Having just missed one hundred books in the first year of The Book Challenge, in 2010, I made the full tonne. Still reading, but without the challenge, take a look at the reviews for the books that I have read this year.

Tuesday, 31 January 2012

Book 6 - Drama Games for Those Who Like to Say No

Book - Drama Games for Those Who Like to Say No
Author - Chris Johnston
Year - 2010
Genre - Drama Teaching
Pages - 193

Another little gem from Nick Hern Books, Drama Games for Those Who Like to Say No, is a book that I have been reading for a few months off and on now, but decided to fill in the gaps so that I could put it in here.  I work in a primary school for children with special educational needs, and teach the year nine/ten drama class at the secondary school we are associated with.  Coupled with my Friday night drama class, and these books - following on from the quite excellent Drama Games for Classrooms and Workshops - are truly amazing for ideas and extensions to the work that I do there.

Whereas the previous book in the series that I read is focused simply on games which are useful to fill time, or to start a topic, but most of all are fun, there is a secondary purpose to the games featured here.  Each of them tries to fulfil all of this criteria, whilst also being very accessible to those who are not as excited about drama, or indeed getting up in front of other people and doing something, or even just being a part of a group.  Many of the games here are designed to allow people too feel comfortable in themselves, and it is only later in the book that the games become more productive when it comes to putting together theatre.

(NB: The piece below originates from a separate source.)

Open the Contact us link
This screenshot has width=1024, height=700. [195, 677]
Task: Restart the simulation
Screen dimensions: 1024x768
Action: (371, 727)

And many of these games are great.  Since I have bought this book, I have had many a time when I am searching for inspiration on a lesson that will get a group excited, and a game in here has prompted an entire hour long lesson.  The ease of access for each game means that it is usable in any situation, and hopefully I will find many more opportunities to use it further.

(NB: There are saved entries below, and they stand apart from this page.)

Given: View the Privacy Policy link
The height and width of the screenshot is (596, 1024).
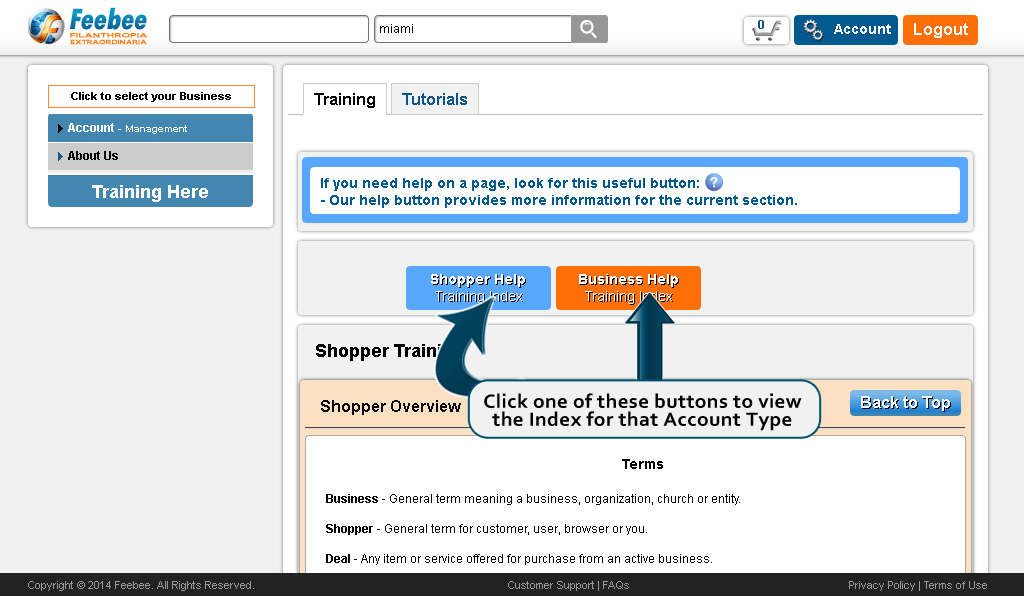Looking at the screenshot, I should [881, 585].
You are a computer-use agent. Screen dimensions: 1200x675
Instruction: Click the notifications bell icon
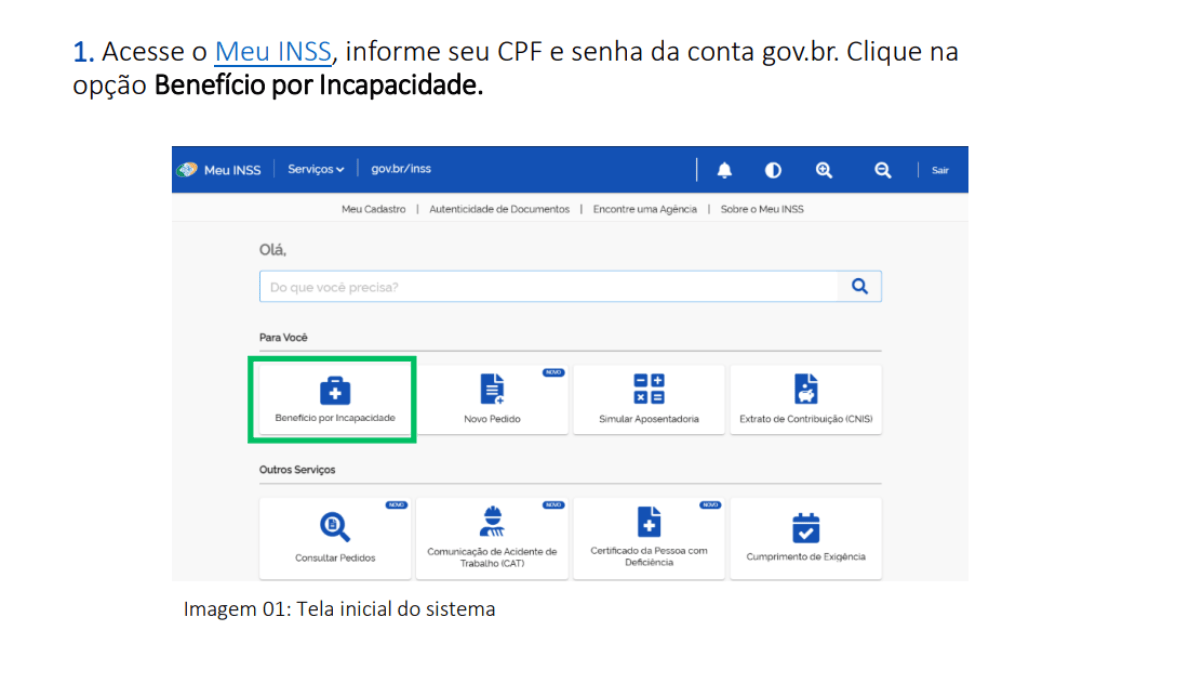725,170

However, as useful as it is, and as much as I would recommend it to any friends who teach drama as a handy and easy to use resource, I cannot honestly say that it is quite as essential as Drama Games for Classrooms and Workshops, which is a book that has come to my rescue time and time again already in my short three terms of teaching drama.  However, as a cheap, convenient book, it is certainly worth grabbing and adding to the collection.